Work order:
Using the listing below, retype exactly the lines starting at the one with "Task: Open the 违规类型 dropdown field" and ending at the one with "The height and", and include both.

Dataset excerpts:
Segment Open
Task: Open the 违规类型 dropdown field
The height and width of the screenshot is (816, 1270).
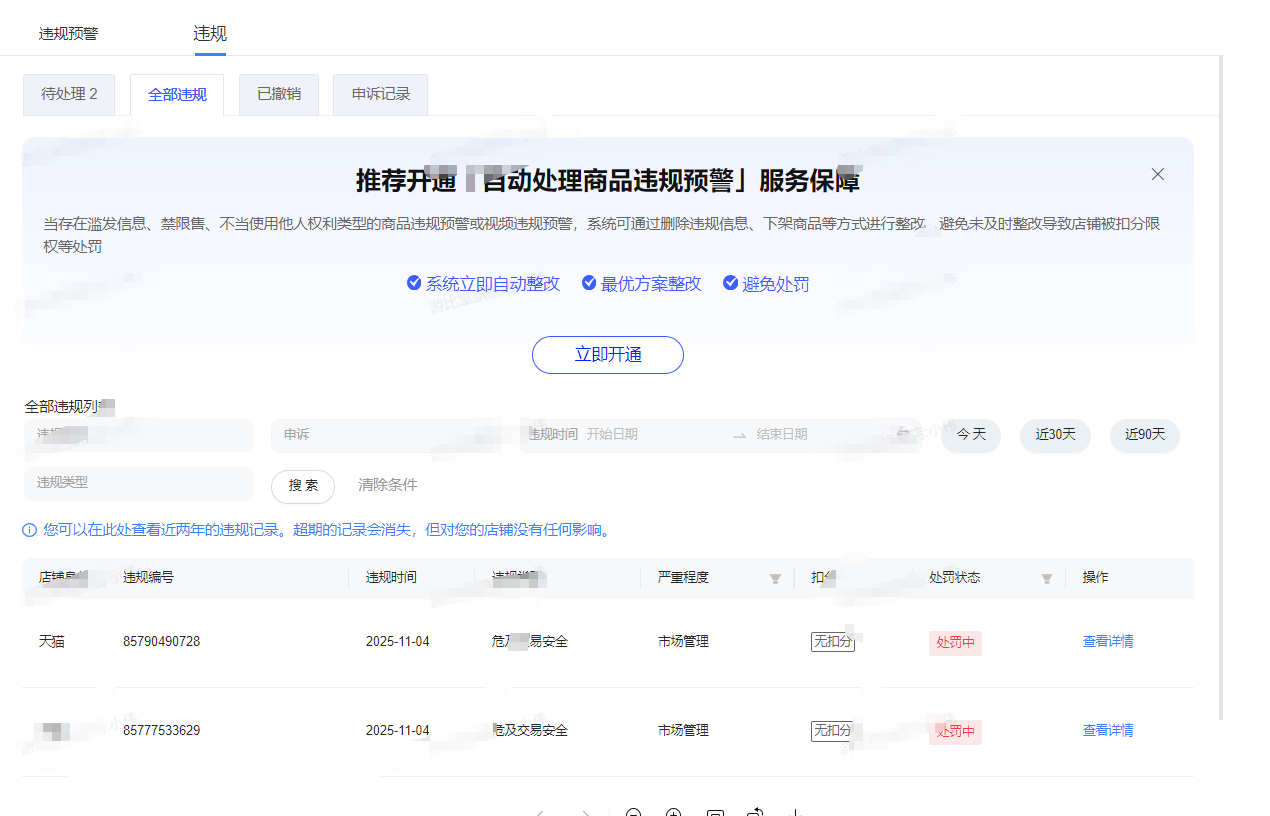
Segment Closed
Segment Open
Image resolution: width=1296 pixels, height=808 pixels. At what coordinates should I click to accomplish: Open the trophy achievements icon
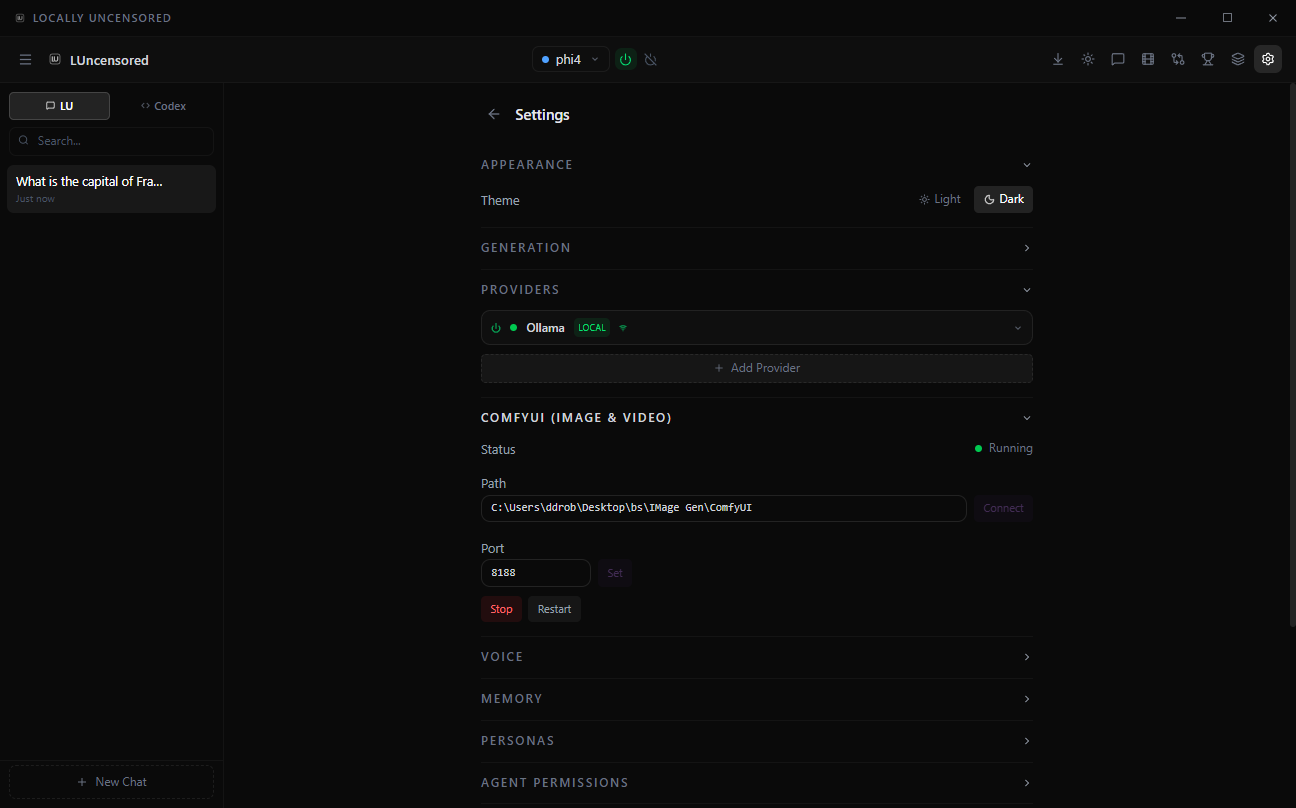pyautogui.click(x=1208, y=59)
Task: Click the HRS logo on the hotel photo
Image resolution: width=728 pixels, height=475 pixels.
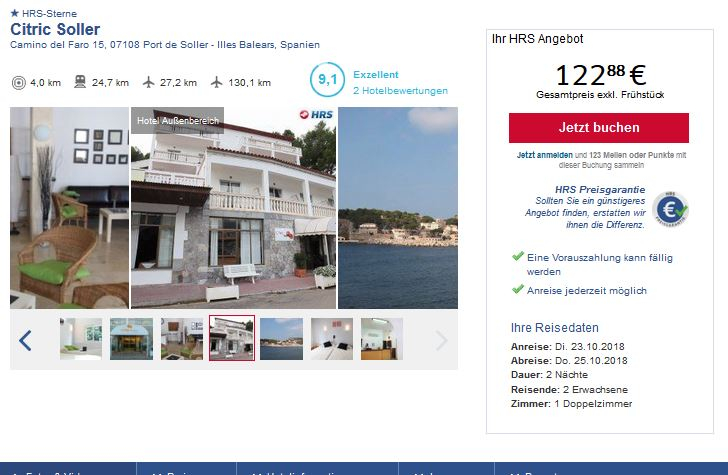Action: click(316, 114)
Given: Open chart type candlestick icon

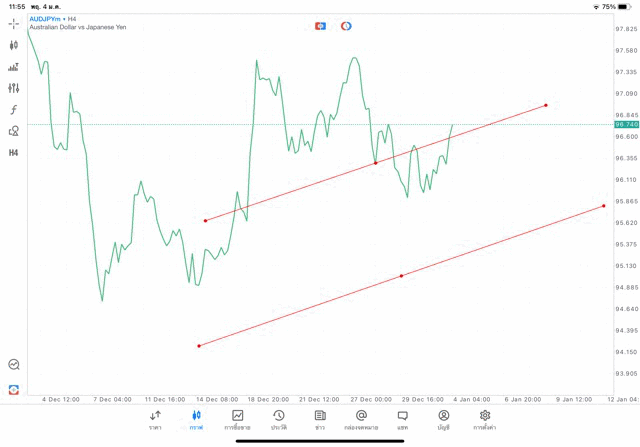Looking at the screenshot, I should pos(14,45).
Segment Closed
Solved exercise:
Task: Open the 违规类型 dropdown field
The height and width of the screenshot is (816, 1270).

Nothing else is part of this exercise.